Dopo aver interpretato tanti importanti personaggi (Norma, Gioconda, Wally...) in teatri e festival italiani, Saioa Hernández ha debuttato al Teatro alla Scala di Milano il 7 dicembre 2018 cantando Odabella nella nuova messa in scena di Attila che ha aperto la stagione, la tradizionale e mitica prima di Sant'Ambrogio.

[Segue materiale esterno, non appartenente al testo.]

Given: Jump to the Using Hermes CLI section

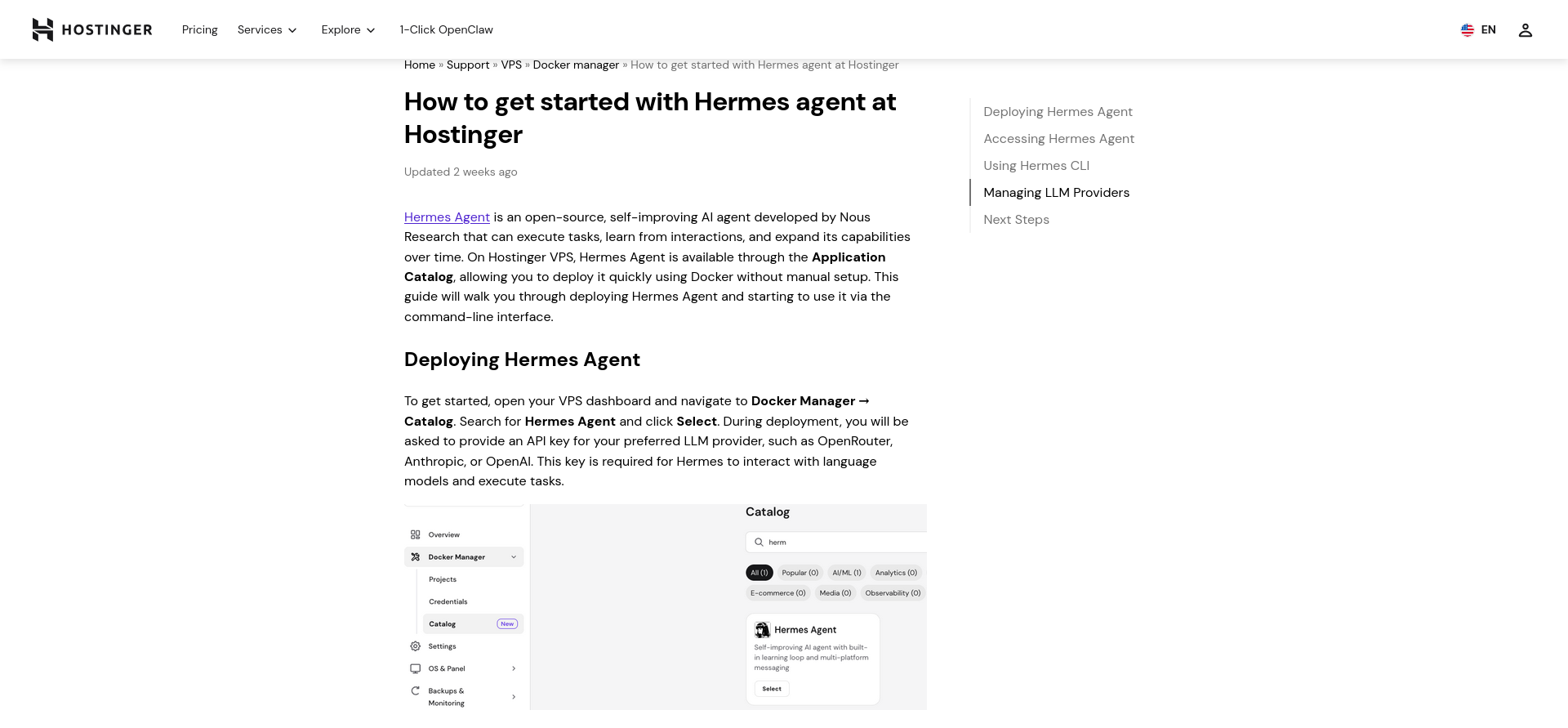Looking at the screenshot, I should (x=1036, y=166).
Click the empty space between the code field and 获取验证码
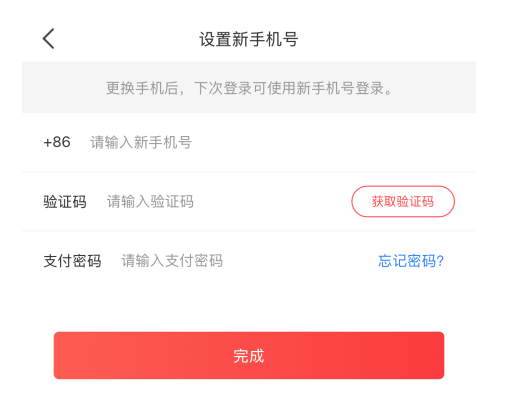505x405 pixels. tap(272, 202)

Prendo in prestito da uno degli ospiti famosi di quella serata di gala, il soprano Laura Giordano, la definizione che di Saioa Hernández diede a una reporter della RAI: “La Hernández non è un soprano; è una cooperativa di soprani ”. Da quel momento in poi, è uno dei soprani preferiti dal pubblico scaligero.
Non credo sia azzardato predire un grande futuro per lei come grande star dell'opera internazionale, come profetizzò ai suoi tempi Montserrat Caballé, che vedeva in lei il miglior soprano della sua generazione per il grande repertorio del melodramma romantico italiano.